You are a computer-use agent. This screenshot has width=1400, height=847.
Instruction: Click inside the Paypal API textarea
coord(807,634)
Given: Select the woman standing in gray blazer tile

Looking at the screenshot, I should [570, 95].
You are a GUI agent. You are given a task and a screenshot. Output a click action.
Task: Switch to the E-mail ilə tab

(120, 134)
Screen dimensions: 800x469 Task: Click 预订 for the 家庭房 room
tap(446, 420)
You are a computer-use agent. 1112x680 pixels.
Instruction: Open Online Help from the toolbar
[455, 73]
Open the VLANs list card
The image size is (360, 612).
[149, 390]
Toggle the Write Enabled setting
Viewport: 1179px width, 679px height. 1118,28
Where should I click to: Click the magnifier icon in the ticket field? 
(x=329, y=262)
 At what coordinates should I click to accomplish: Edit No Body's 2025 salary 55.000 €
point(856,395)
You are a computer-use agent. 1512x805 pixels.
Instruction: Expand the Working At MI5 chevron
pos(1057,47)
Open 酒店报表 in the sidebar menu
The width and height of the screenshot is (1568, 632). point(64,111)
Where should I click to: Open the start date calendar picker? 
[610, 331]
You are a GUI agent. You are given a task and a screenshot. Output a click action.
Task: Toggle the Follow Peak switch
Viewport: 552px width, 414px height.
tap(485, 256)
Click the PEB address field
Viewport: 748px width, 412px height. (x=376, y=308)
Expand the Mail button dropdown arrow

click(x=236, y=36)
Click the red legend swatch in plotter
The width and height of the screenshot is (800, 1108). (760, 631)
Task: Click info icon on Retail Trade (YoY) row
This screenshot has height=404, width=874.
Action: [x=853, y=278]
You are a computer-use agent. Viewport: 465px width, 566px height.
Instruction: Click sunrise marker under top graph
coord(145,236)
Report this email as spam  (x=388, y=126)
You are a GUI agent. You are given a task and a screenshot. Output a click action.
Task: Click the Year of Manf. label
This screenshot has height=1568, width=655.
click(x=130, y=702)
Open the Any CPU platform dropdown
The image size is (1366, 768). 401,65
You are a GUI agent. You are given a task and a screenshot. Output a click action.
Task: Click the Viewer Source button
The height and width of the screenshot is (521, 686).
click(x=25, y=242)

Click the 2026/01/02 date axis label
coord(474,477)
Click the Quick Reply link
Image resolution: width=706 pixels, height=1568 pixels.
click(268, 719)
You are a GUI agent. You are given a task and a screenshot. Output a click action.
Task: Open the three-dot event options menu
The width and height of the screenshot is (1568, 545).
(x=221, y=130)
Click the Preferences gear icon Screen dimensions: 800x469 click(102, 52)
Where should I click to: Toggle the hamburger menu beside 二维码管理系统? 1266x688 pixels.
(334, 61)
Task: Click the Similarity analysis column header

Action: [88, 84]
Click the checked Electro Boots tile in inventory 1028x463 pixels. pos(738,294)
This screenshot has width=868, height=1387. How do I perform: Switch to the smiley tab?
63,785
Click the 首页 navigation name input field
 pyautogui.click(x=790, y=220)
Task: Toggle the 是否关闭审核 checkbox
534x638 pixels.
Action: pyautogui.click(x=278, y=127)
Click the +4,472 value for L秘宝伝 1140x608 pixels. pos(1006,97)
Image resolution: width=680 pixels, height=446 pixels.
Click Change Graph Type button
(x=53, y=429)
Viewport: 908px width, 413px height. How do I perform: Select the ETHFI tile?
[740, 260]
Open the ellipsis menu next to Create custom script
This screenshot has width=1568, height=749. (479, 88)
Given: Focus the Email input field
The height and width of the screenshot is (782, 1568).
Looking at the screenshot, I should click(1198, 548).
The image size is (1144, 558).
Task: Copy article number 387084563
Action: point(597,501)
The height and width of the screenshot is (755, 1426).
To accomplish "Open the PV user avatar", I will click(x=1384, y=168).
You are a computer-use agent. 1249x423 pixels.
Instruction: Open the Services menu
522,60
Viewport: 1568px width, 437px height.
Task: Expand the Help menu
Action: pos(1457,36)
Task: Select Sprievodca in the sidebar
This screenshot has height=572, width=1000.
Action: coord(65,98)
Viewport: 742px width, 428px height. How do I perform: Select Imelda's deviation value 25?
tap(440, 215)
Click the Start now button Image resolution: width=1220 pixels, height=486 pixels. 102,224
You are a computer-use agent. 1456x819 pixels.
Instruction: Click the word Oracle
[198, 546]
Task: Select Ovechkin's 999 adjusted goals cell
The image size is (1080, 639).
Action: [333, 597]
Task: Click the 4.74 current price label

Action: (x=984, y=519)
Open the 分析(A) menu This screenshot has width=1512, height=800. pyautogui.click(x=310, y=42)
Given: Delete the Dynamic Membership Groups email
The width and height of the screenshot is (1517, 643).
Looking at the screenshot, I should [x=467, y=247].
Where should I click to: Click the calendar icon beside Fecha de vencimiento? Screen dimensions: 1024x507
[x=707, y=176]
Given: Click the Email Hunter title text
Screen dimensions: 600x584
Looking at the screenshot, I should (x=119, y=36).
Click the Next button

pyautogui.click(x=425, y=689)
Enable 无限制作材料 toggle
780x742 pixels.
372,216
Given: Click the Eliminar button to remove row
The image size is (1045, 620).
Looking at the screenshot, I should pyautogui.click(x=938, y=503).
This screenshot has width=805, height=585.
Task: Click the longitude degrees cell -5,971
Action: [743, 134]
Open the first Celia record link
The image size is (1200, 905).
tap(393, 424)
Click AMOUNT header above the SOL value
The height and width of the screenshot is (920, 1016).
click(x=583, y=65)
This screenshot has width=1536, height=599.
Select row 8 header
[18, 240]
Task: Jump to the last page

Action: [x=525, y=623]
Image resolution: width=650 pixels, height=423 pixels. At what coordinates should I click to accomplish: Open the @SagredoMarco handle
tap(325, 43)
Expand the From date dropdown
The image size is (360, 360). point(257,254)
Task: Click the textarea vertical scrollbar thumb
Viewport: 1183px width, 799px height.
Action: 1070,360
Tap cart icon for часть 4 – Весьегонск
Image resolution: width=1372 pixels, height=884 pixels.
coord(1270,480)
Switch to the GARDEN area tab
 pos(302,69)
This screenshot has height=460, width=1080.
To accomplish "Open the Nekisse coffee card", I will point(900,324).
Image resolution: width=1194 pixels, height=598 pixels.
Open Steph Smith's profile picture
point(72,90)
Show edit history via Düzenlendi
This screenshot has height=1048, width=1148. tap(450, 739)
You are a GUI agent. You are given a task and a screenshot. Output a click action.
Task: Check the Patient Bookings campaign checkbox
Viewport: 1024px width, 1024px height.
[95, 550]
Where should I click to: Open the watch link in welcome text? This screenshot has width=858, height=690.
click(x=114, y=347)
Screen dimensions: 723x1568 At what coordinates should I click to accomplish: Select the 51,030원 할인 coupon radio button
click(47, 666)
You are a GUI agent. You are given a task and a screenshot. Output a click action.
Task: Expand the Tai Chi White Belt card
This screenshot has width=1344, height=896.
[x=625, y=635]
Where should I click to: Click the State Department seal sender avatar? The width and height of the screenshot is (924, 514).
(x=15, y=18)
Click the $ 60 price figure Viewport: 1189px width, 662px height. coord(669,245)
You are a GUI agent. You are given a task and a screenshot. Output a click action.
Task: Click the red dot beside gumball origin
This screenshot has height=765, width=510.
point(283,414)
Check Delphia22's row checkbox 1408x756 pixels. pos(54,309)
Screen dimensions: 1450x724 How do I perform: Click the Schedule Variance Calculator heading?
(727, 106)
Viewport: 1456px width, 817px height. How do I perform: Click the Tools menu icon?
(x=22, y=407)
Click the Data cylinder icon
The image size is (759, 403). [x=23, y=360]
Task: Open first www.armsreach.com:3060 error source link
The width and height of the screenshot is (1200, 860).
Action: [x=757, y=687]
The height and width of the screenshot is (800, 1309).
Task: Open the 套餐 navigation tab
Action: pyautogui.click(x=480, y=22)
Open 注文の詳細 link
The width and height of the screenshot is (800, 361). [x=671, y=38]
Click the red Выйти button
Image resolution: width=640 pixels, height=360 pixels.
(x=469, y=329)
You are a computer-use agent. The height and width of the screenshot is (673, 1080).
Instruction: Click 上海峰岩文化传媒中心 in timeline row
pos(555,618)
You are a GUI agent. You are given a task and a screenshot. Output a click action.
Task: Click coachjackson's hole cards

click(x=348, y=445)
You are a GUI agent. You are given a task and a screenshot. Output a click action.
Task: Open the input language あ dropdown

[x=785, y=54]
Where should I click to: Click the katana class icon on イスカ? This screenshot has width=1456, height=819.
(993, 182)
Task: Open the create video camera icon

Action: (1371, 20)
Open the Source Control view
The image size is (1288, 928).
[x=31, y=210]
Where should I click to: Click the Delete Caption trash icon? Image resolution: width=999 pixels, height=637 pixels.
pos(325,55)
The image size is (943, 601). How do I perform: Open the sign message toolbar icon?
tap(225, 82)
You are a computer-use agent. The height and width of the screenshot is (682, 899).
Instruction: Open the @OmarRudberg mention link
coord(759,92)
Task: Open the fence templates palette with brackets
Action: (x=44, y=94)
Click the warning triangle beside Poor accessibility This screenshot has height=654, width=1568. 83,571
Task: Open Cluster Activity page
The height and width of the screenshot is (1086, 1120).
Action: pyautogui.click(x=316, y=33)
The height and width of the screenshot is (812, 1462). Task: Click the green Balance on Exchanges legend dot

THE PROBLEM:
Return only the lines between the one holding "Task: Expand the Tai Chi White Belt card" and the one holding "Task: Click the red dot beside gumball origin", inclusive, exactly as they appear above.

SOLUTION TO THIS TASK:
Task: Expand the Tai Chi White Belt card
This screenshot has width=1344, height=896.
[x=625, y=635]
Where should I click to: Click the State Department seal sender avatar? The width and height of the screenshot is (924, 514).
(x=15, y=18)
Click the $ 60 price figure Viewport: 1189px width, 662px height. coord(669,245)
You are a GUI agent. You are given a task and a screenshot. Output a click action.
Task: Click the red dot beside gumball origin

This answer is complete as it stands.